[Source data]
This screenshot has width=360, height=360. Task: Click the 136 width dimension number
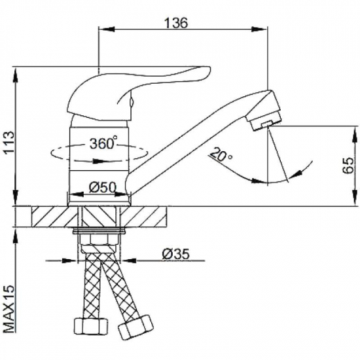176,23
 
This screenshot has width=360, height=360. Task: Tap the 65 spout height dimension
348,166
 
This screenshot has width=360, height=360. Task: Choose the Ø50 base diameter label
102,188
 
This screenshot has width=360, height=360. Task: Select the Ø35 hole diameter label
176,255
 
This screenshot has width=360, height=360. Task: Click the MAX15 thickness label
9,309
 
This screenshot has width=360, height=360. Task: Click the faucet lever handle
137,92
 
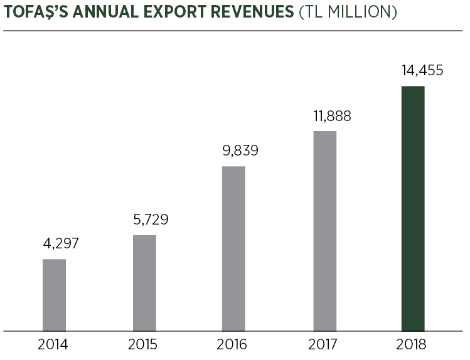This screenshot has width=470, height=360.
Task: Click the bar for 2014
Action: [54, 294]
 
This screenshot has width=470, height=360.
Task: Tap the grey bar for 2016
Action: [233, 248]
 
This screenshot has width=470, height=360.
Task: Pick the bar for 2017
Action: [324, 230]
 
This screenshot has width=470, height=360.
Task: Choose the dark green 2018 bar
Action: [413, 208]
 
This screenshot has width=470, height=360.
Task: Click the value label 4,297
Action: [61, 244]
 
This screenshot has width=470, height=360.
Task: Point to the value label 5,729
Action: [151, 220]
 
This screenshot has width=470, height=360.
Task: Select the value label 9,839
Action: [240, 151]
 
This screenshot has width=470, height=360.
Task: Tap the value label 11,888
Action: [332, 116]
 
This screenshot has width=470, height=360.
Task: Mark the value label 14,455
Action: [422, 70]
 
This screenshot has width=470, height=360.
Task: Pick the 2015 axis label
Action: [143, 344]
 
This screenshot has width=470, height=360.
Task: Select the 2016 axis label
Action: [232, 344]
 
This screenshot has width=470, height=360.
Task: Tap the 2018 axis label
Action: [412, 344]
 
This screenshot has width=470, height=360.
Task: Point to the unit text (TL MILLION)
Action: [347, 13]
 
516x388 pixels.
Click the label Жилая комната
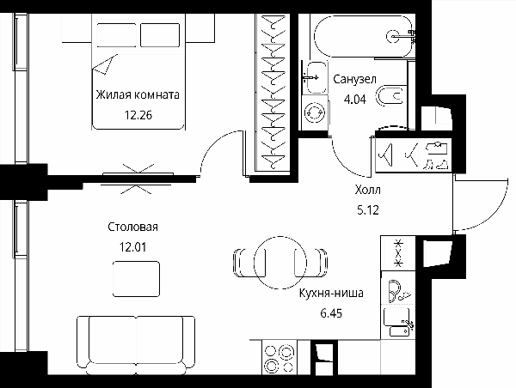point(138,95)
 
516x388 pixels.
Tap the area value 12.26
point(138,115)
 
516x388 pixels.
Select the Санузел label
point(354,79)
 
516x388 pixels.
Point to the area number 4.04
point(354,100)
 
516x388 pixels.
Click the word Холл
point(368,190)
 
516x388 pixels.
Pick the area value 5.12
point(368,209)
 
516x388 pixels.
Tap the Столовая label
point(133,227)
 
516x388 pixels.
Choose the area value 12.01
point(132,247)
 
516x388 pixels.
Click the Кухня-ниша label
point(331,293)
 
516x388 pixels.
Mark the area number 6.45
point(331,313)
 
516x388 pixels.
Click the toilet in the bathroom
point(391,96)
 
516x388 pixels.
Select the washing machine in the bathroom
point(315,112)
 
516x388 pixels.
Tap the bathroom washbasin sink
point(316,77)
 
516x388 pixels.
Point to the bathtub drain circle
point(393,36)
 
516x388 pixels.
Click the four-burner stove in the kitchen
point(280,358)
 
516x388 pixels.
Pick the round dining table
point(280,263)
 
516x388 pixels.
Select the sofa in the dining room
point(136,345)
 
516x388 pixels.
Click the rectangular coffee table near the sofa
point(136,279)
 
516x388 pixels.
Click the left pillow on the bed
point(116,35)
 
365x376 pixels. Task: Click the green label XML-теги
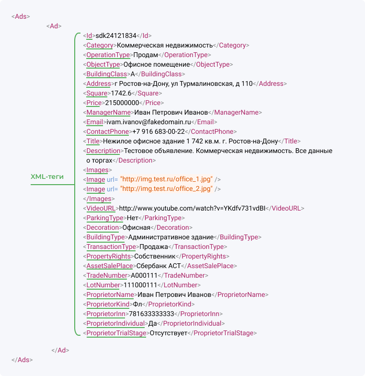47,176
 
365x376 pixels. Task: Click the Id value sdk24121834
116,35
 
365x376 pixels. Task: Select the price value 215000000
122,103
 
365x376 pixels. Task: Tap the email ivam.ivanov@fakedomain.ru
148,122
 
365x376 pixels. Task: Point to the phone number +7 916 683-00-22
159,131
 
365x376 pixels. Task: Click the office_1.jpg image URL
167,179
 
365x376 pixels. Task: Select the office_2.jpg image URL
167,189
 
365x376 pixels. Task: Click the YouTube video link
193,208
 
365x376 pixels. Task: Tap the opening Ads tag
21,16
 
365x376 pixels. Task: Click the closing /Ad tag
60,350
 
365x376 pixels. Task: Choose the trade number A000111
144,275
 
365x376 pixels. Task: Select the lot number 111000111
140,285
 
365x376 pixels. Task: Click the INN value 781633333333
151,314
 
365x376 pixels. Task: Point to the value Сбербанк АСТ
159,266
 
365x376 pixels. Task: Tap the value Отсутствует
169,333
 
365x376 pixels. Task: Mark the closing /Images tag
99,199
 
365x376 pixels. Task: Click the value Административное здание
171,237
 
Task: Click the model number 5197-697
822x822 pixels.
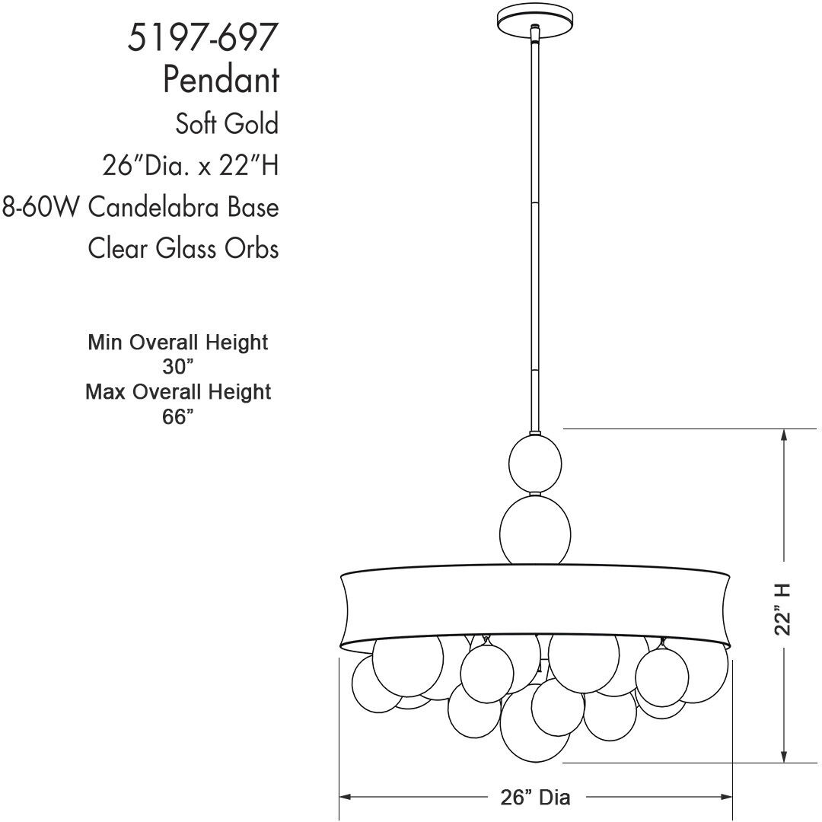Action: click(x=199, y=37)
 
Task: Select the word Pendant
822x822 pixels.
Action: click(x=221, y=79)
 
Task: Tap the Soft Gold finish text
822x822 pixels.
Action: click(x=226, y=123)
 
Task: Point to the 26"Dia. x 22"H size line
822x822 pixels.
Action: click(x=190, y=164)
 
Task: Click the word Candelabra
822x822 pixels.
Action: click(x=166, y=206)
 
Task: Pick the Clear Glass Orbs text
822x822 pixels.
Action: click(x=183, y=248)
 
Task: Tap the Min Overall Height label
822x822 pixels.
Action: click(x=178, y=342)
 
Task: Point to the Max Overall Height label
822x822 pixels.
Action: click(x=178, y=392)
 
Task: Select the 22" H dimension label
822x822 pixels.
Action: click(x=784, y=608)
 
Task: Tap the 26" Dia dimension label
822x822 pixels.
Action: click(x=535, y=797)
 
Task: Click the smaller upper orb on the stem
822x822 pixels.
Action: click(x=535, y=464)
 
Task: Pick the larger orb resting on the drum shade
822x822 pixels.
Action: click(x=534, y=530)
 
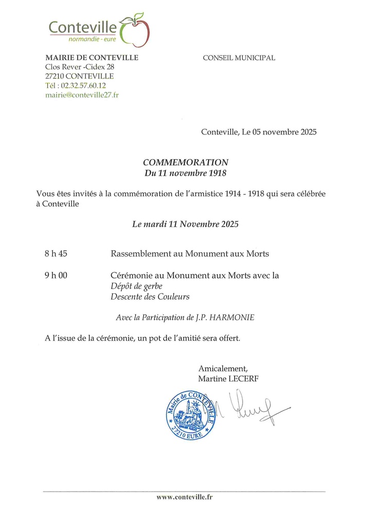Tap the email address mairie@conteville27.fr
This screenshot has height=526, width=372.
pos(82,95)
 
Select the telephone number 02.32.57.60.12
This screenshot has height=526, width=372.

- WHAT YOU HAVE TO DO -
Put every line of the listing above into a JSON list of strings, one string per line, leaving out blank lines and the pictures.

- COMPLETE ANSWER -
[
  "This screenshot has width=360, height=360. Task: Click the 136 width dimension number",
  "176,23",
  "This screenshot has width=360, height=360. Task: Tap the 65 spout height dimension",
  "348,166",
  "This screenshot has width=360, height=360. Task: Choose the Ø50 base diameter label",
  "102,188",
  "This screenshot has width=360, height=360. Task: Select the Ø35 hole diameter label",
  "176,255",
  "This screenshot has width=360, height=360. Task: Click the MAX15 thickness label",
  "9,309",
  "This screenshot has width=360, height=360. Task: Click the faucet lever handle",
  "137,92",
  "This screenshot has width=470, height=360.",
  "Task: Click the bar for 2014",
  "Action: [54, 294]",
  "This screenshot has width=470, height=360.",
  "Task: Tap the grey bar for 2016",
  "Action: [233, 248]",
  "This screenshot has width=470, height=360.",
  "Task: Pick the bar for 2017",
  "Action: [324, 230]",
  "This screenshot has width=470, height=360.",
  "Task: Choose the dark green 2018 bar",
  "Action: [413, 208]",
  "This screenshot has width=470, height=360.",
  "Task: Click the value label 4,297",
  "Action: [61, 244]",
  "This screenshot has width=470, height=360.",
  "Task: Point to the value label 5,729",
  "Action: [151, 220]",
  "This screenshot has width=470, height=360.",
  "Task: Select the value label 9,839",
  "Action: [240, 151]",
  "This screenshot has width=470, height=360.",
  "Task: Tap the value label 11,888",
  "Action: [332, 116]",
  "This screenshot has width=470, height=360.",
  "Task: Mark the value label 14,455",
  "Action: [422, 70]",
  "This screenshot has width=470, height=360.",
  "Task: Pick the 2015 axis label",
  "Action: [143, 344]",
  "This screenshot has width=470, height=360.",
  "Task: Select the 2016 axis label",
  "Action: [232, 344]",
  "This screenshot has width=470, height=360.",
  "Task: Tap the 2018 axis label",
  "Action: [412, 344]",
  "This screenshot has width=470, height=360.",
  "Task: Point to the unit text (TL MILLION)",
  "Action: [347, 13]",
  "516x388 pixels.",
  "Click the label Жилая комната",
  "point(138,95)",
  "516x388 pixels.",
  "Tap the area value 12.26",
  "point(138,115)",
  "516x388 pixels.",
  "Select the Санузел label",
  "point(354,79)",
  "516x388 pixels.",
  "Point to the area number 4.04",
  "point(354,100)",
  "516x388 pixels.",
  "Click the word Холл",
  "point(368,190)",
  "516x388 pixels.",
  "Pick the area value 5.12",
  "point(368,209)",
  "516x388 pixels.",
  "Tap the Столовая label",
  "point(133,227)",
  "516x388 pixels.",
  "Choose the area value 12.01",
  "point(132,247)",
  "516x388 pixels.",
  "Click the Кухня-ниша label",
  "point(331,293)",
  "516x388 pixels.",
  "Mark the area number 6.45",
  "point(331,313)",
  "516x388 pixels.",
  "Click the toilet in the bathroom",
  "point(391,96)",
  "516x388 pixels.",
  "Select the washing machine in the bathroom",
  "point(315,112)",
  "516x388 pixels.",
  "Tap the bathroom washbasin sink",
  "point(316,77)",
  "516x388 pixels.",
  "Point to the bathtub drain circle",
  "point(393,36)",
  "516x388 pixels.",
  "Click the four-burner stove in the kitchen",
  "point(280,358)",
  "516x388 pixels.",
  "Pick the round dining table",
  "point(280,263)",
  "516x388 pixels.",
  "Select the sofa in the dining room",
  "point(136,345)",
  "516x388 pixels.",
  "Click the rectangular coffee table near the sofa",
  "point(136,279)",
  "516x388 pixels.",
  "Click the left pillow on the bed",
  "point(116,35)",
  "365x376 pixels. Task: Click the green label XML-теги",
  "47,176",
  "365x376 pixels. Task: Click the Id value sdk24121834",
  "116,35",
  "365x376 pixels. Task: Select the price value 215000000",
  "122,103",
  "365x376 pixels. Task: Tap the email ivam.ivanov@fakedomain.ru",
  "148,122",
  "365x376 pixels. Task: Point to the phone number +7 916 683-00-22",
  "159,131",
  "365x376 pixels. Task: Click the office_1.jpg image URL",
  "167,179",
  "365x376 pixels. Task: Select the office_2.jpg image URL",
  "167,189",
  "365x376 pixels. Task: Click the YouTube video link",
  "193,208",
  "365x376 pixels. Task: Tap the opening Ads tag",
  "21,16",
  "365x376 pixels. Task: Click the closing /Ad tag",
  "60,350",
  "365x376 pixels. Task: Choose the trade number A000111",
  "144,275",
  "365x376 pixels. Task: Select the lot number 111000111",
  "140,285",
  "365x376 pixels. Task: Click the INN value 781633333333",
  "151,314",
  "365x376 pixels. Task: Point to the value Сбербанк АСТ",
  "159,266",
  "365x376 pixels. Task: Tap the value Отсутствует",
  "169,333",
  "365x376 pixels. Task: Mark the closing /Images tag",
  "99,199",
  "365x376 pixels. Task: Click the value Административное здание",
  "171,237",
  "Task: Click the model number 5197-697",
  "822x822 pixels.",
  "Action: click(x=199, y=37)",
  "Task: Select the word Pendant",
  "822x822 pixels.",
  "Action: click(x=221, y=79)",
  "Task: Tap the Soft Gold finish text",
  "822x822 pixels.",
  "Action: click(x=226, y=123)",
  "Task: Point to the 26\"Dia. x 22\"H size line",
  "822x822 pixels.",
  "Action: click(x=190, y=164)",
  "Task: Click the word Candelabra",
  "822x822 pixels.",
  "Action: click(x=166, y=206)",
  "Task: Pick the Clear Glass Orbs text",
  "822x822 pixels.",
  "Action: click(x=183, y=248)",
  "Task: Tap the Min Overall Height label",
  "822x822 pixels.",
  "Action: click(x=178, y=342)",
  "Task: Point to the Max Overall Height label",
  "822x822 pixels.",
  "Action: click(x=178, y=392)",
  "Task: Select the 22\" H dimension label",
  "822x822 pixels.",
  "Action: click(x=784, y=608)",
  "Task: Tap the 26\" Dia dimension label",
  "822x822 pixels.",
  "Action: click(x=535, y=797)",
  "Task: Click the smaller upper orb on the stem",
  "822x822 pixels.",
  "Action: click(x=535, y=464)",
  "Task: Pick the larger orb resting on the drum shade",
  "822x822 pixels.",
  "Action: click(x=534, y=530)",
  "Tap the email address mairie@conteville27.fr",
  "This screenshot has height=526, width=372.",
  "pos(82,95)",
  "Select the telephone number 02.32.57.60.12",
  "This screenshot has height=526, width=372."
]